The manner in which the polypes propagate, is most perceptible in the grisca and fusca, as being considerably larger than the viridis. If we examine one of them in summer, when the animals are most active, and prepared for propagation, some small tubercles will be found proceeding from its sides, which constantly increase in bulk, until at last, in two or three days, they assume the figure of small polypes. When they first begin to shoot, the excrescence becomes pointed, assuming a conical figure and deeper colour than the rest of the body. In a short time it becomes truncated, and then cylindrical, after which the arms begin to shoot from the anterior end. The tail adheres to the body of the parent animal, but gradually grows smaller, until at last it hangs only by a point, and is then ready to be separated. When this is the case, both the mother and young ones fix themselves to the sides of the glass, and are separated from each other by a sudden jerk. The time requisite for the formation of the young ones is very different, according to the warmth of the weather, and the nature of the food eaten by the mother. Sometimes they are fully formed, and ready to drop off, in twenty-four hours; in other cases, when the weather is cold, fifteen days have been requisite for bringing them to perfection. The polypes produce young ones indiscriminately from all parts of their bodies, and five or six young ones have frequently been produced at once; nay, M. Trembley has observed nine or ten produced at the same time.

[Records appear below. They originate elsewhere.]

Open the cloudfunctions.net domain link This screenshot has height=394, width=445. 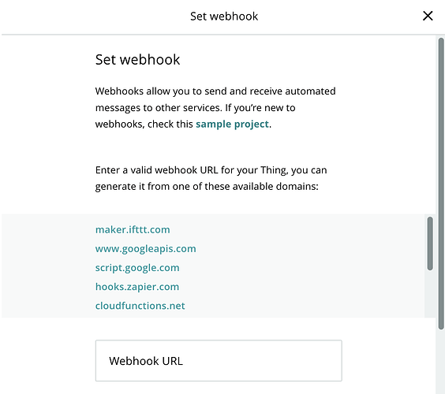(140, 306)
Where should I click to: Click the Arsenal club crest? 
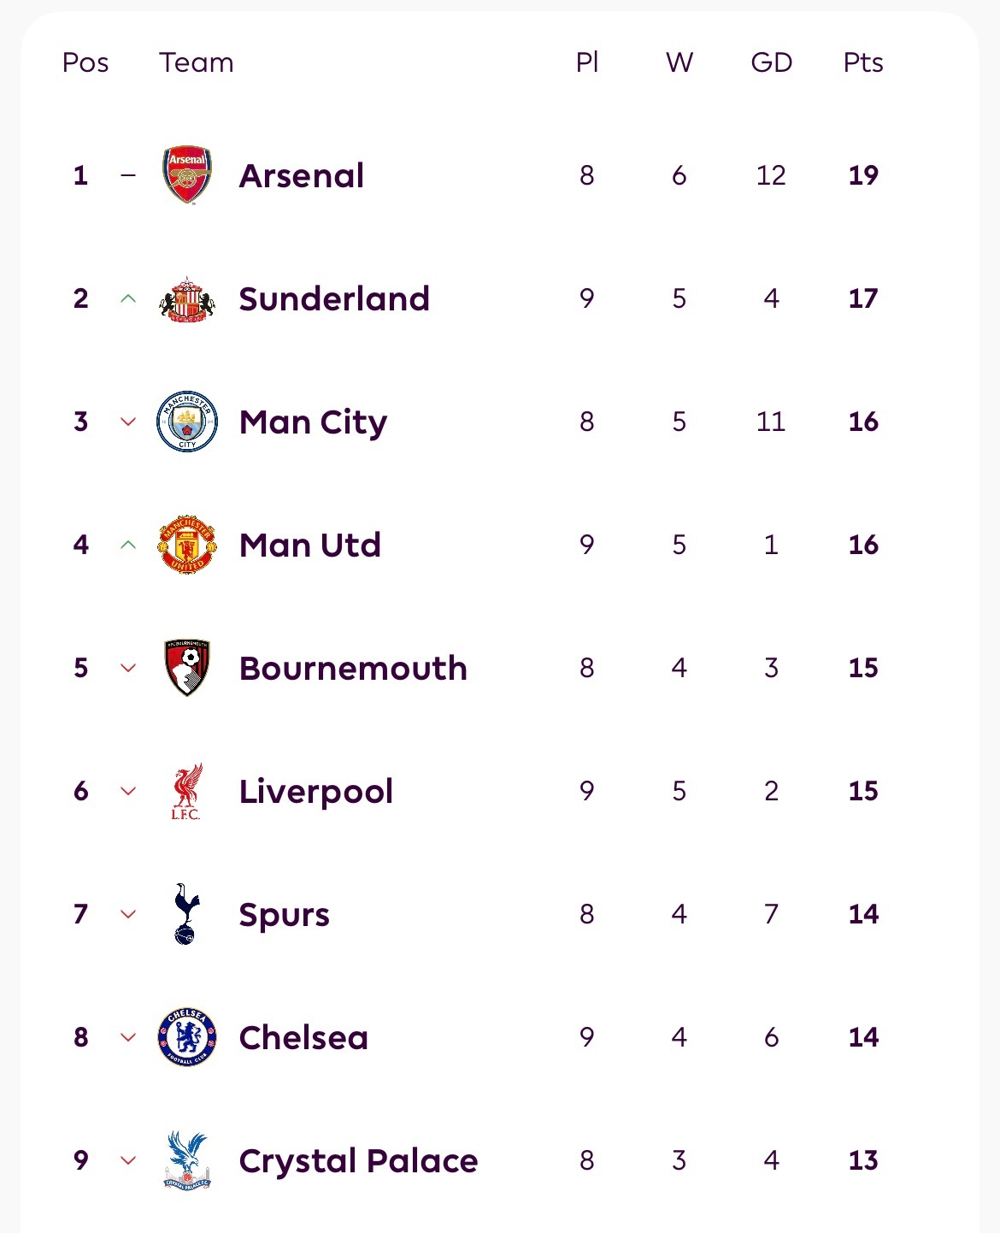point(187,174)
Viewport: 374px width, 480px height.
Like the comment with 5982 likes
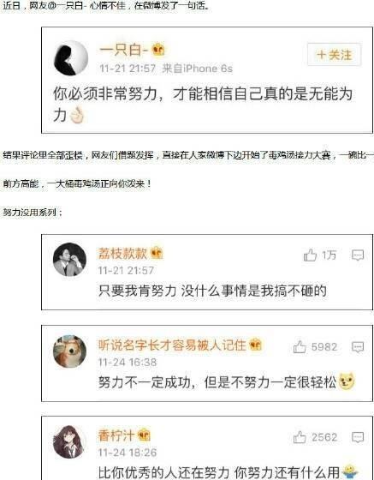point(300,347)
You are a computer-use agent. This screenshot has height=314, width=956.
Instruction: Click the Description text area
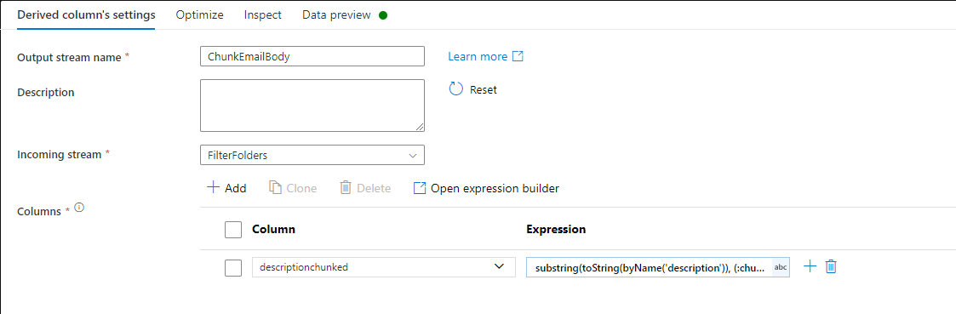tap(312, 106)
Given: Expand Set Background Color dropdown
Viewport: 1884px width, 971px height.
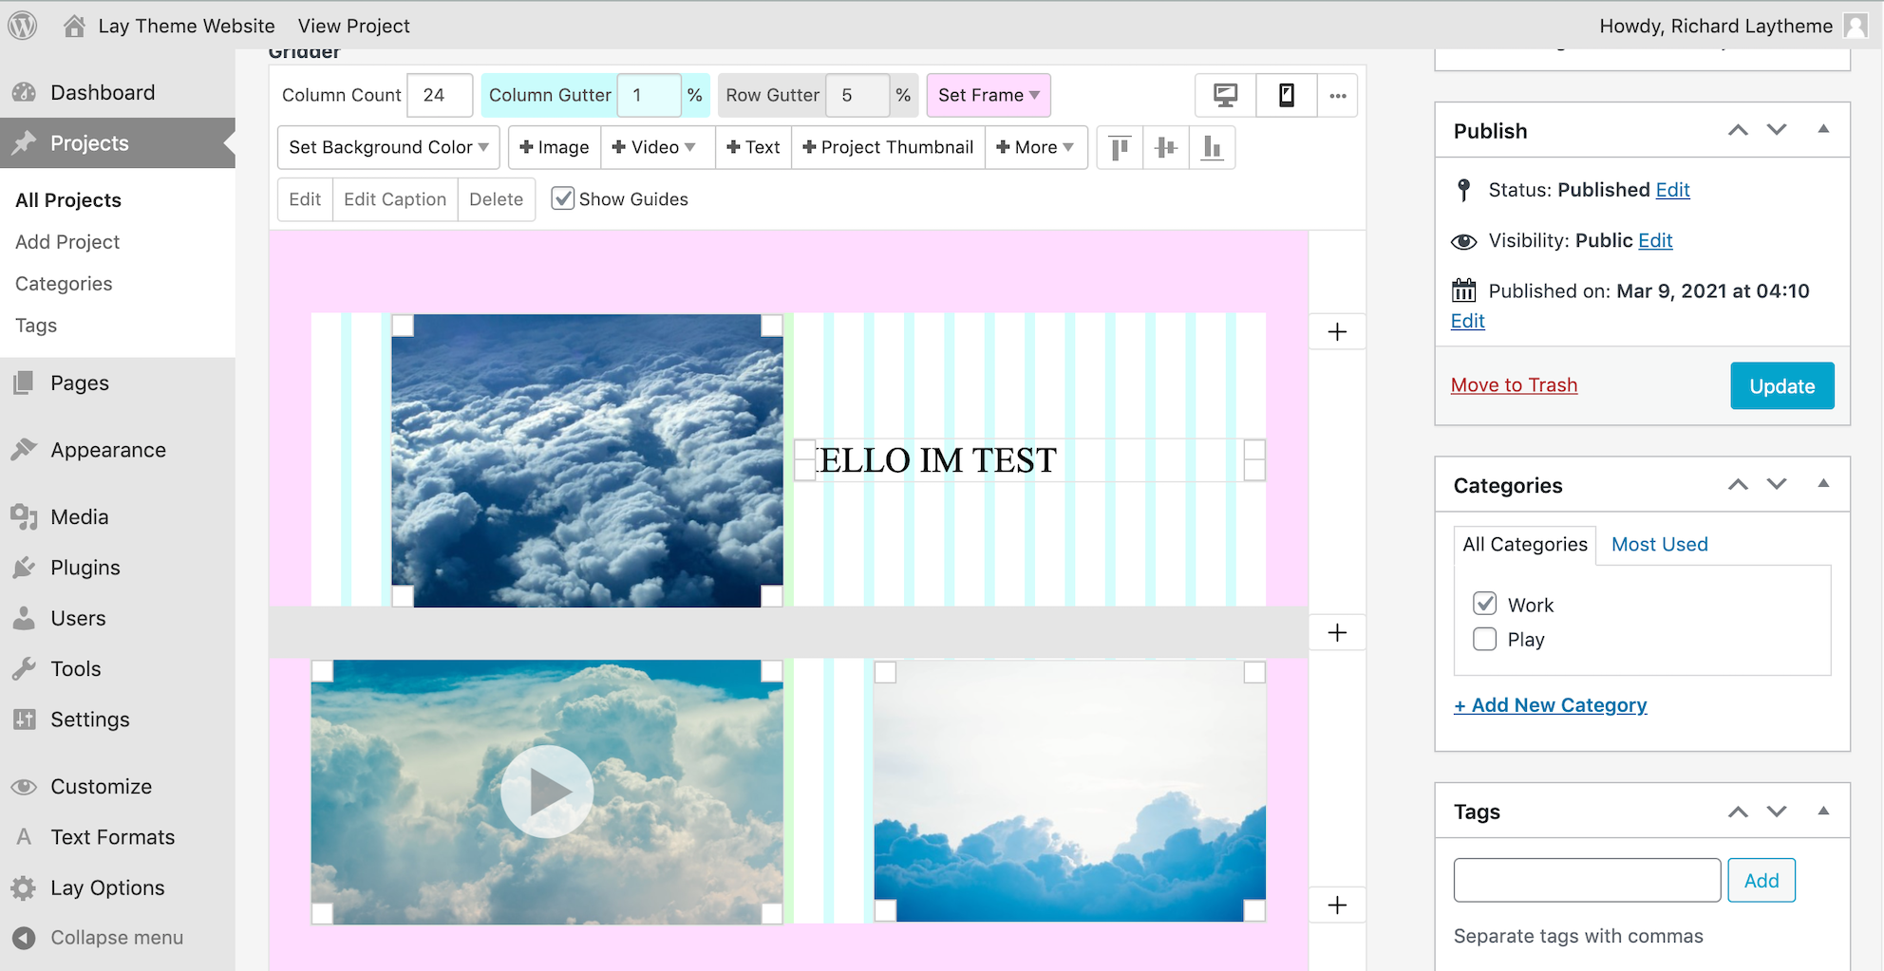Looking at the screenshot, I should pos(388,147).
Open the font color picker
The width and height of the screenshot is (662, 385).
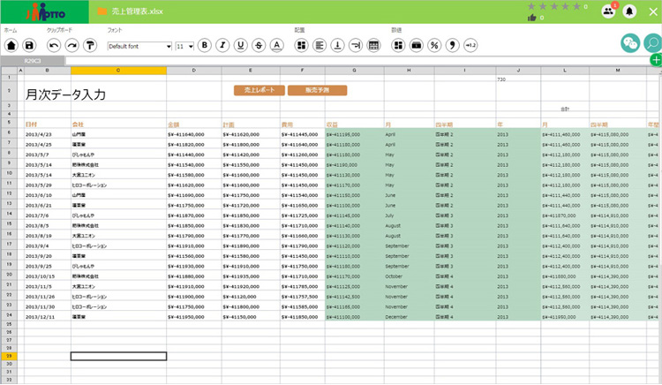[276, 45]
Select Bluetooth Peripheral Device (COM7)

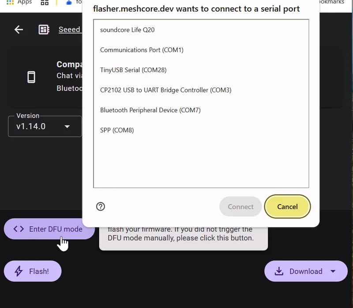150,110
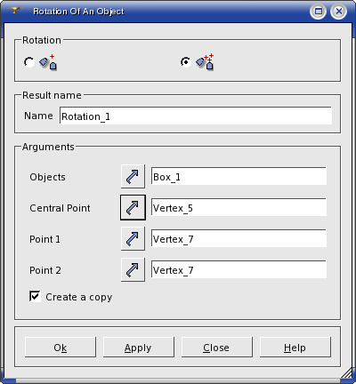Viewport: 356px width, 384px height.
Task: Click the Name field containing Rotation_1
Action: 196,116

When a polype is cut transversely, or longitudinally, into two or three parts, each part in a short time becomes a perfect animal; and so great is this prolific power, that a new animal will be produced, even from a small portion of the skin of the old one. If the young ones be mutilated while they grow upon the parent, the parts so cut off will be re-produced; and the same property belongs to the parent. A truncated portion will send forth young ones before it has acquired a new head and tail of its own, and sometimes the head of the young one supplies the place of that which should have grown out of the old one. If we slit a polype longitudinally through the head to the middle of the body, we shall have one formed with two heads; and by again slitting these in the same manner, we may form one with as many heads as we please. A still more surprising property of these animals is, that they may be grafted together. If the truncated portions of a polype be placed end to end, and gently pushed together, they will unite into a single one. The two portions are first joined together by a slender neck, which gradually fills up and disappears, the food passing from one part into the other; and thus we may form polypes, not only from different portions of the same animal, but from those of different animals. We may fix the head of one to the body of another, and the compound animal will grow, eat, and multiply, as if it had never been divided. By pushing the body of one into the mouth of another, so far that their heads may be brought into contact, and kept in that situation for some time, they will at last unite into one animal, only having double the usual number of arms. The hydra fusca may be turned inside out like a glove, at the same time that it continues to eat and live as before. The lining of the stomach now forms the outer skin, and the former epidermis constitutes the lining of the stomach.